─── Data to use

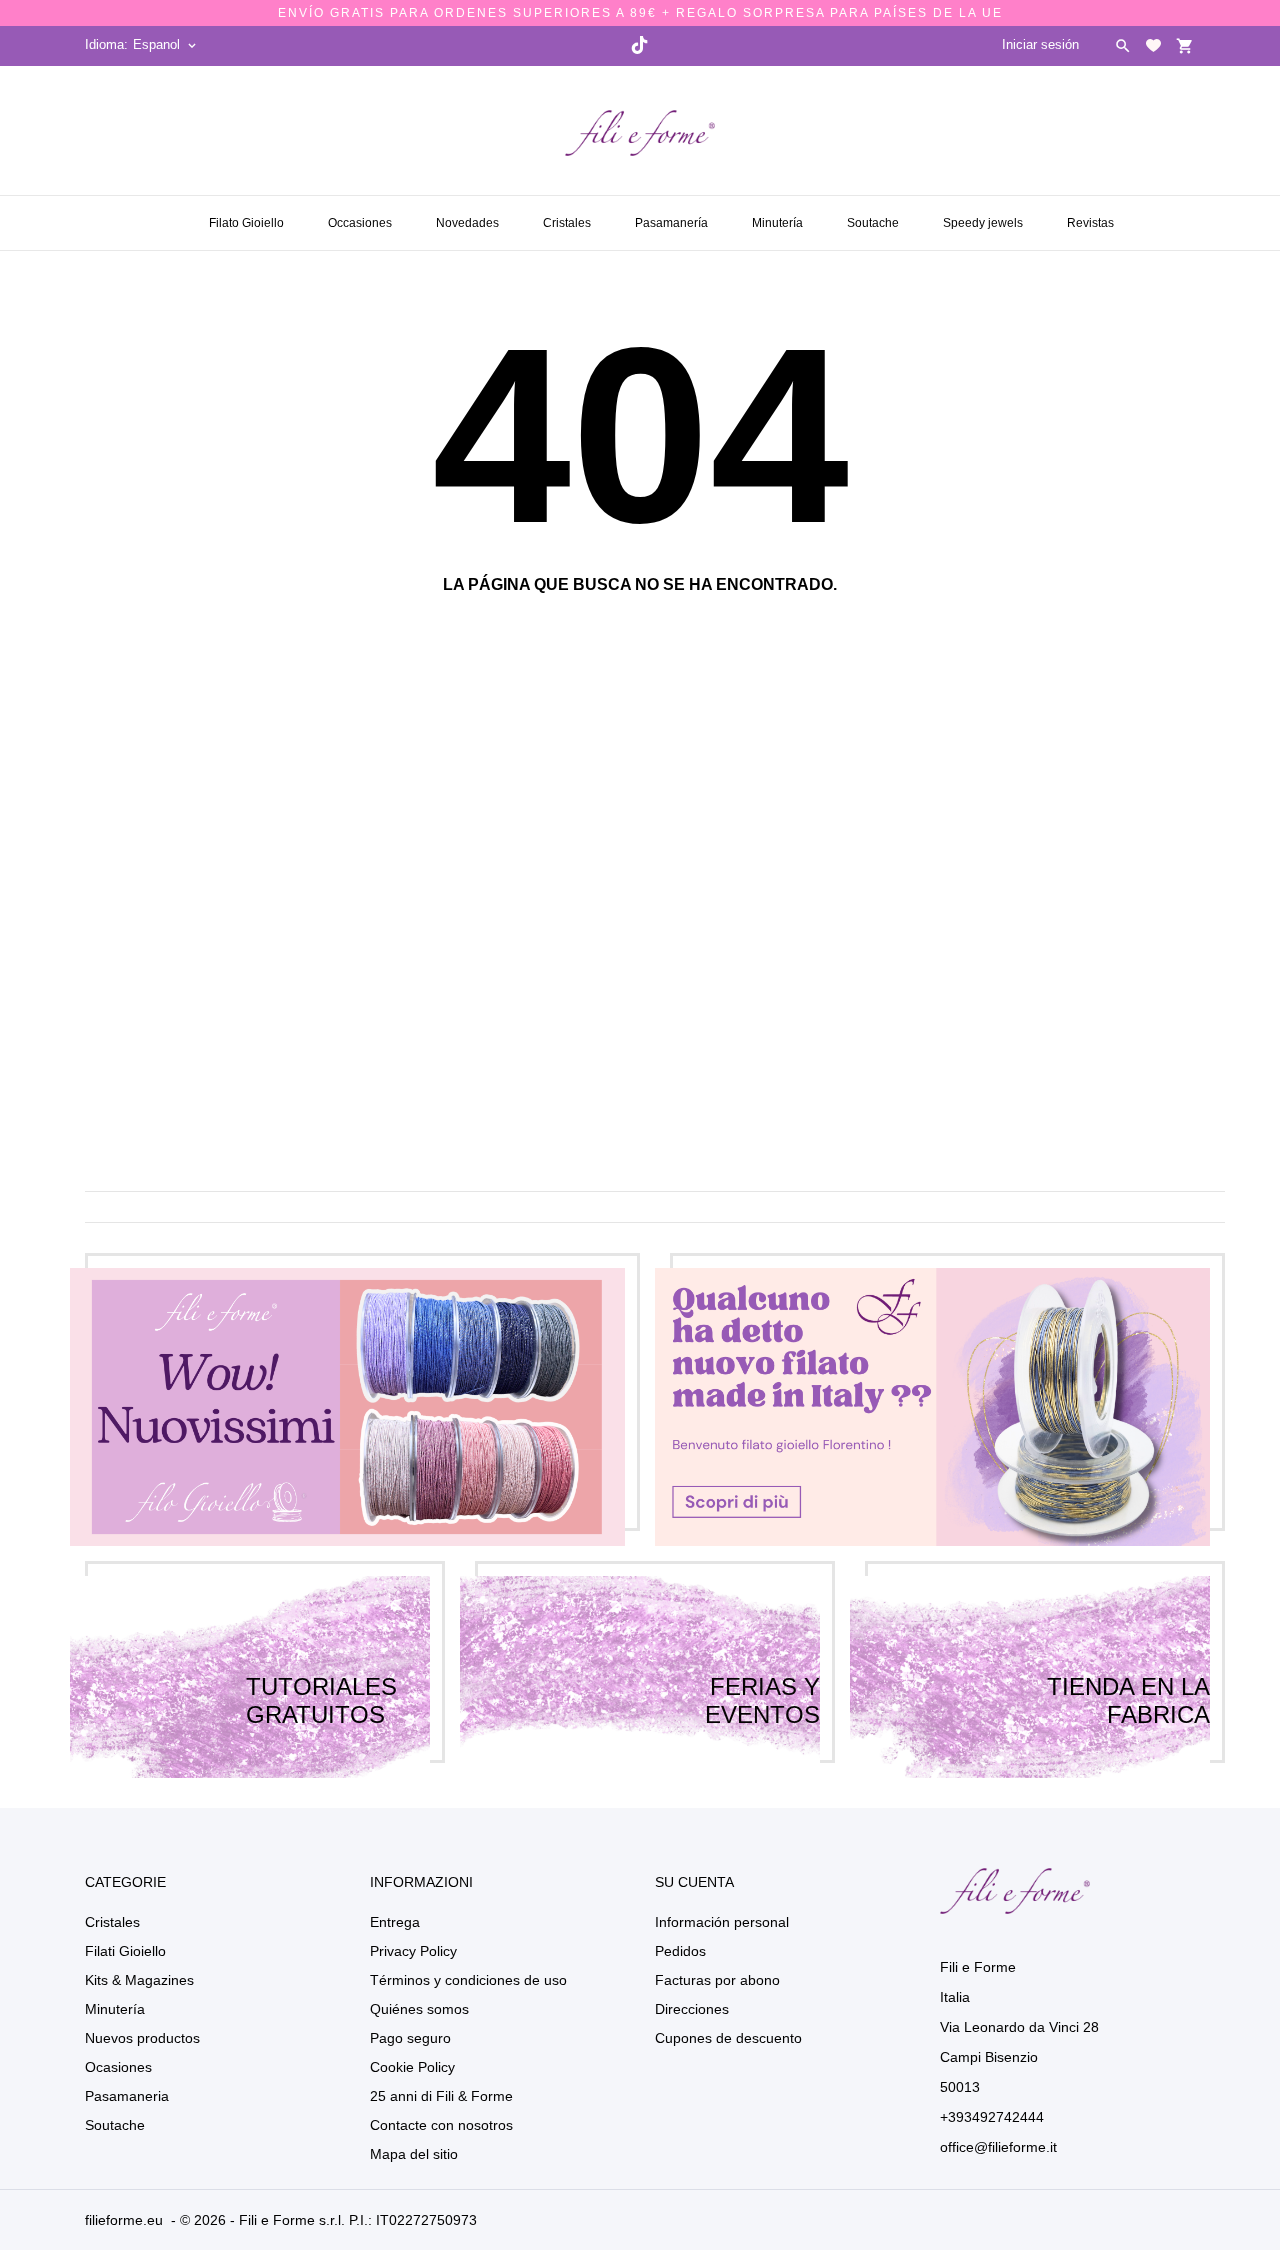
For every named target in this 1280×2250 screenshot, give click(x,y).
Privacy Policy (413, 1951)
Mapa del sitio (414, 2154)
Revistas (1092, 215)
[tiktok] (639, 45)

──────

**Activity:** Each line of the data above must be repeated exactly, images excluded.

**Your solution:**
For every named target in this 1280×2250 screenshot, give click(x,y).
Privacy Policy (413, 1951)
Mapa del sitio (414, 2154)
Revistas (1092, 215)
[tiktok] (639, 45)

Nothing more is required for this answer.